La réaction de l'immense majorité de la population états-unienne, qui calque passivement son attitude à l'égard du procès sur celle dans l'ensemble bienveillante des médias du pays, lui est quand même globalement favorable 11(*). C'est la raison pour laquelle les trois universitaires californiens retiennent finalement le concept de « majorité apathique ».

En l'absence d'étude similaire pour la France et à condition de les manipuler avec la plus grande prudence, les enseignements tirés des enquêtes et sondages réalisés à propos de cette affaire dans d'autres pays pourraient peut-être éclairer aussi le retentissement qu'elle a eu alors dans l'Hexagone.

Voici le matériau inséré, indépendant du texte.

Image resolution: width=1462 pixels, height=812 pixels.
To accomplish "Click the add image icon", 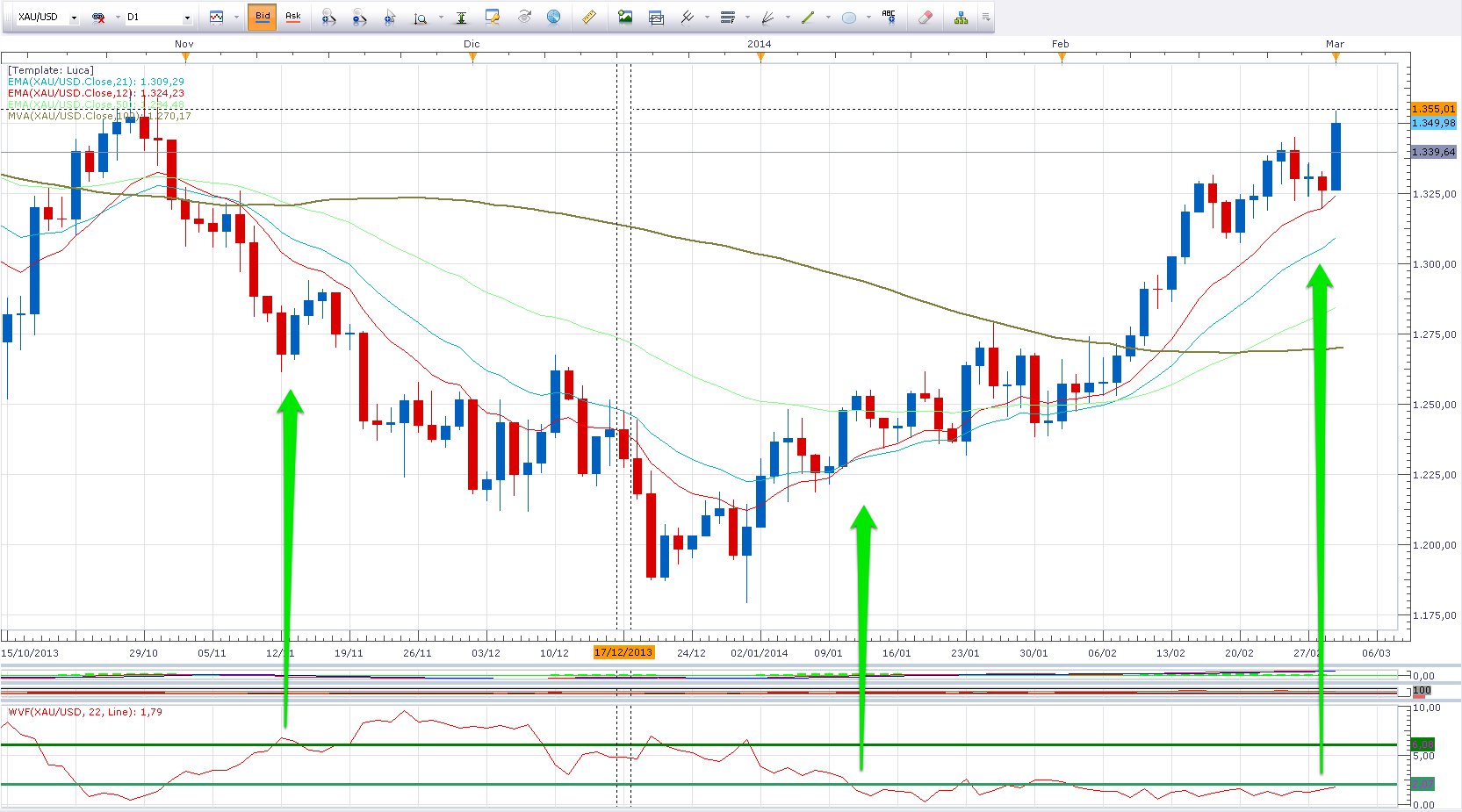I will 625,17.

Sa portée au début des années 1960 résulte essentiellement de la combinaison de deux facteurs. Son retentissement découle non seulement de l'ampleur de la couverture médiatique dont elle fait alors l'objet mais aussi du contexte réceptif ou non, propre à chaque pays, dans lequel elle s'inscrit au moment où elle éclate.

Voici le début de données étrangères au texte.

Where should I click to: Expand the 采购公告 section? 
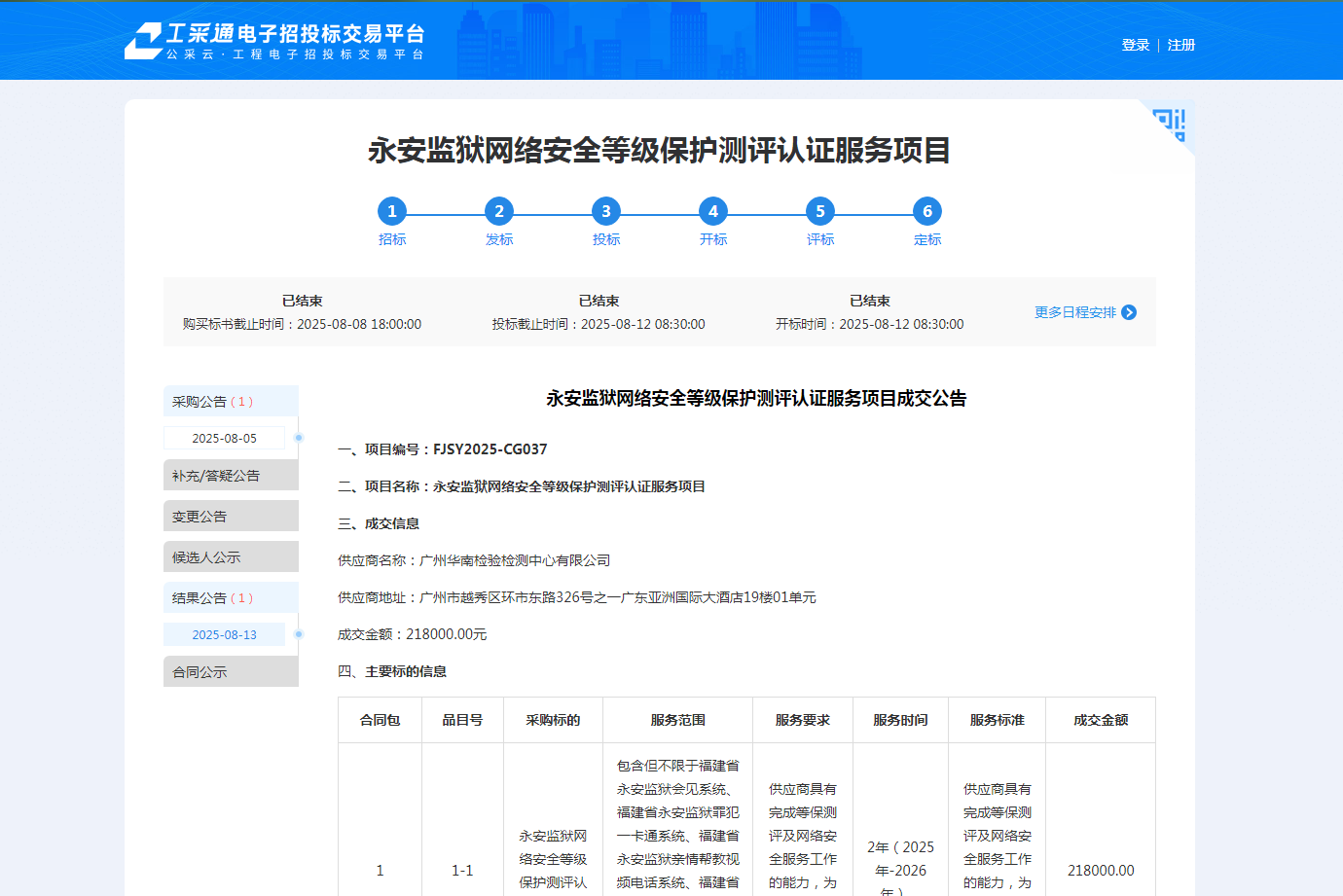tap(231, 401)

Qui dit couverture médiatique entend spontanément examen minutieux de la presse. Or, aucun dépouillement des journaux français de l'époque n'a été délibérément entrepris dans le cadre de cette recherche. La raison en est double. D'une part, cette consultation aurait représenté un travail considérable. De l'autre, nos recherches bibliographiques répondaient correctement à nos interrogations.

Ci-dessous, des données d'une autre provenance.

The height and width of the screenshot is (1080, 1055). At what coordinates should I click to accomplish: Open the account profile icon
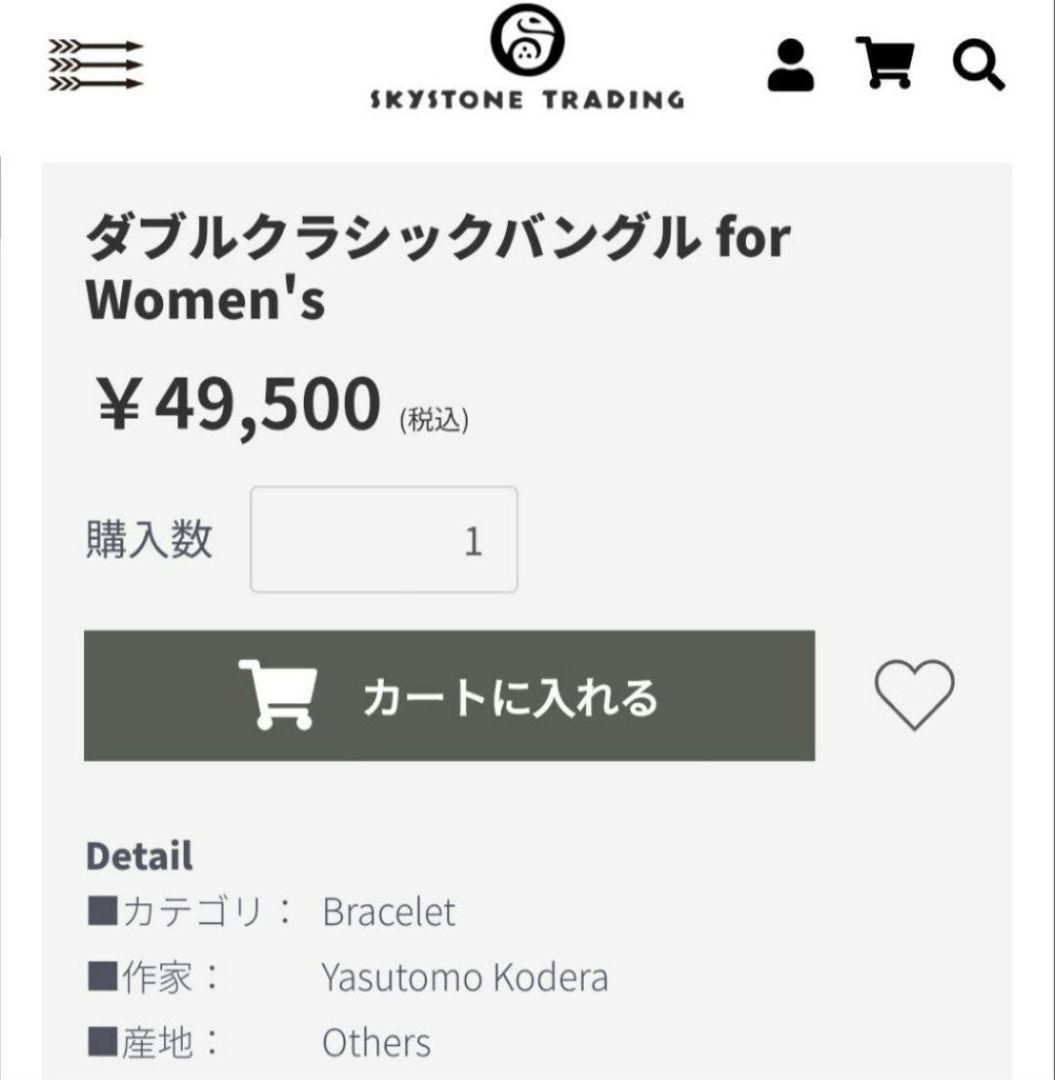pyautogui.click(x=790, y=62)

Ce parti pris ne compromettait-il pas quand même dès le départ toute évaluation sérieuse de la portée de cette affaire en France ? D'un côté, la publication de quelques fragments de sa couverture de presse hexagonale pallie l'absence de tout dépouillement systématique. De l'autre, les spécificités bien connues du contexte politique français dans lequel elle s'inscrit au début des années 1960 influencent, elles aussi, considérablement son retentissement.

De manière générale, les caractéristiques de l'environnement politique propre à chaque pays au moment où cette affaire éclate -- comme le poids de la communauté juive organisée, la proximité ou la divergence de vues avec Israël, la recrudescence ou l'absence d'actes à caractère antisémite -- pèsent sérieusement sur la façon dont les opinions publiques respectives la reçoivent.

Le contexte politique français au début des années 1960, fondamentalement marqué par les péripéties dramatiques liées à la fin de la guerre d'Algérie, entre par conséquent prioritairement en ligne de compte dans notre étude. De même, l'environnement historique des autres pays diversement touchés par cette affaire fera lui aussi l'objet de toute notre attention.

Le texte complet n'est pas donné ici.